3D Reconstruction of Dynamic Scenes from Monocular Video
As humans we take the ability to perceive the dynamic world around us in three dimensions for granted. From an early age we can grasp an object by adapting our fingers to its 3D shape; we can understand our mother’s feelings by interpreting her facial expressions; or we can effortlessly navigate through a busy street. All of these tasks require some internal 3D representation of shape, deformations and motion.
Building algorithms that can emulate this level of human 3D perception has proved to be an extremely challenging task. In this tutorial I will show progress from early systems which captured sparse 3D models with primitive representations of deformation towards the most recent algorithms which can capture every fold and detail of hands or faces in 3D using as input video sequences taken with a single consumer camera. There is now great short-term potential for commercial uptake of this technology.
Professor Lourdes Agapito obtained her BSc, MSc and PhD (1996) degrees from the Universidad Complutense de Madrid (Spain). She held an EU Marie Curie Postdoctoral Fellowship at The University of Oxford's Robotics Research Group before being appointed as a Lecturer at Queen MaryUniversity of London in 2001. In 2008 she was awarded an ERC Starting Grant to carry out research on the estimation of 3D models of dynamic scenes from monocular video sequences.

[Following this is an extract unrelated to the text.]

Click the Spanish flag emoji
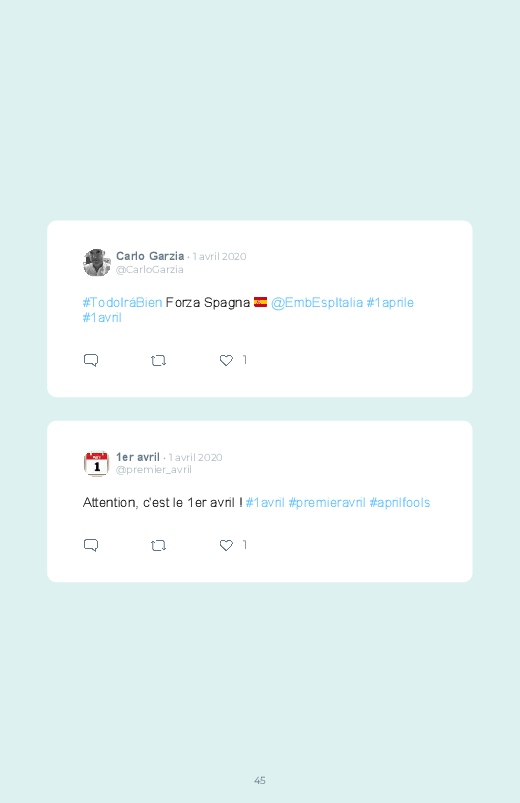This screenshot has height=803, width=520. pos(260,302)
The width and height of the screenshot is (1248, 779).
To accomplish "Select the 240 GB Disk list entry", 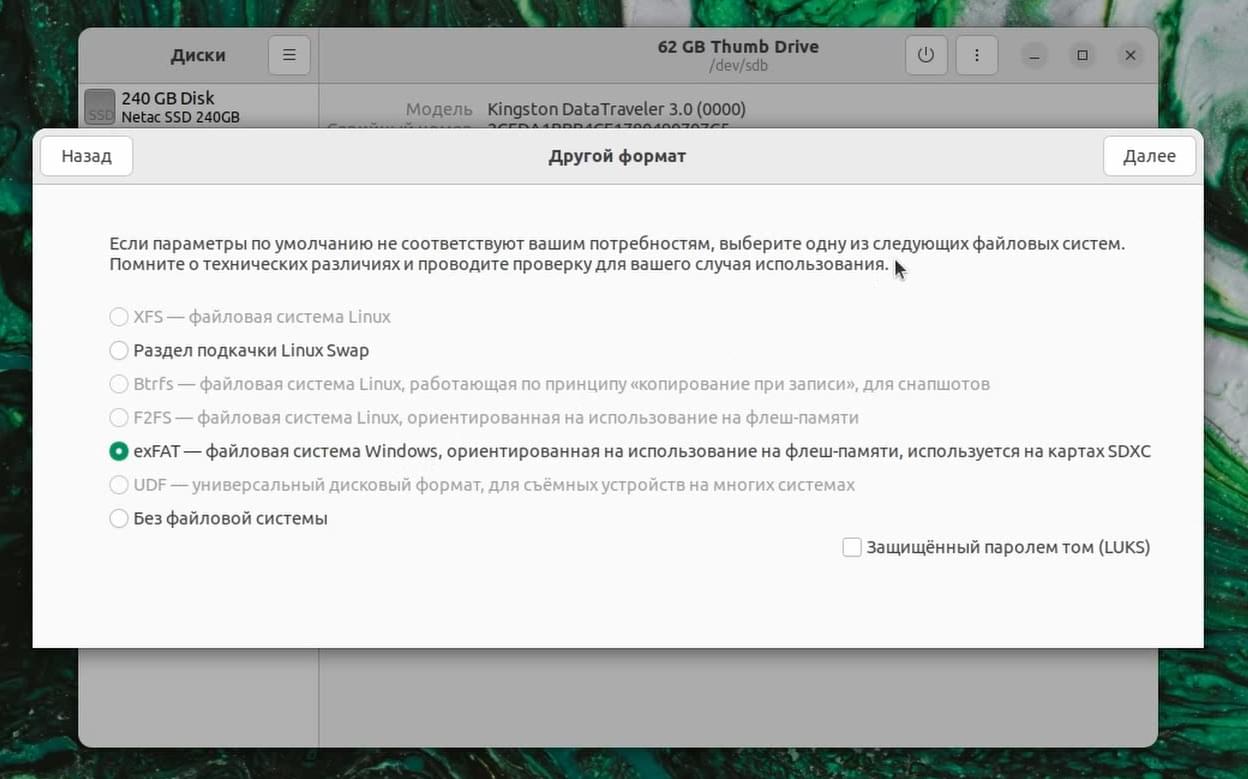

In July 2013 she joined the Department of Computer Science at University College London (UCL) where she leads a research team that focuses on developing algorithms for 3D understanding of the real world from video.
Lourdes was Program Chair for CVPR 2016, the top annual conference in computer vision; in addition she was Programme Chair for 3DV'14 and has served as Area Chair for the top Computer Vision conferences. Lourdes is Associate Editor for the International Journal of Computer Vision (IJCV) and IEEE Transactions on Pattern Analysis and Machine Intelligence (PAMI), a member of the Executive Committee of the British Machine Vision Association and a member of the EPSRC Peer Review College.
Intro to Reinforcement Learning
This tutorial will give a brief introduction to the fundamental concepts in reinforcement learning. These include the exploration/exploitation dilemma, the credit assignment problem, bandit algorithms, planning and learning in Markov decision processes, and deep reinforcement learning.
Shimon Whiteson is an associate professor in the Department of Computer Science at the University of Oxford, and a tutorial fellow at St. Catherine’s College. His research focuses on artificial intelligence, with a particular focus on machine learning and decision-theoretic planning. In addition to theoretical work on these topics, he has in recent years also focused on applying them to practical problems in robotics and search engine optimisation. He studied English and Computer Science at Rice University before completing a doctorate in Computer Science at the University of Texas at Austin in 2007. He then spent eight years as an Assistant and then an Associate Professor at the University of Amsterdam before joining Oxford as an Associate Professor in 2015. He was awarded an ERC Starting Grant from the European Research Council in 2014 and a Google Faculty Research Award in 2017.
Probabilistic and Deep Models for 3D Reconstruction
3D reconstruction from multiple 2D images is an inherently ill-posed problem. Prior knowledge is required to resolve ambiguities and probabilistic models are desirable to capture the ambiguities in the reconstructed model. In this talk, I will present two recent results tackling these two aspects. First, I will introduce a probabilistic framework for volumetric 3D reconstruction where the reconstruction problem is cast as inference in a Markov random field using ray potentials. Our main contribution is a discrete-continuous inference algorithm which computes marginal distributions of each voxel's occupancy and appearance. I will show that the proposed algorithm allows for Bayes optimal predictions with respect to a natural reconstruction loss. I will further demonstrate several extensions which integrate non-local CAD priors into the reconstruction process. In the second part of my talk, I will present a novel framework for deep learning with 3D data called OctNet which enables 3D CNNs on high-dimensional inputs. I will demonstrate the utility of the OctNet representation on several 3D tasks including classification, orientation estimation and point cloud labeling. Finally, I will present an extension of OctNet called OctNetFusion which jointly predicts the space partitioning function with the output representation, resulting in an end-to-end trainable model for volumetric depth map fusion.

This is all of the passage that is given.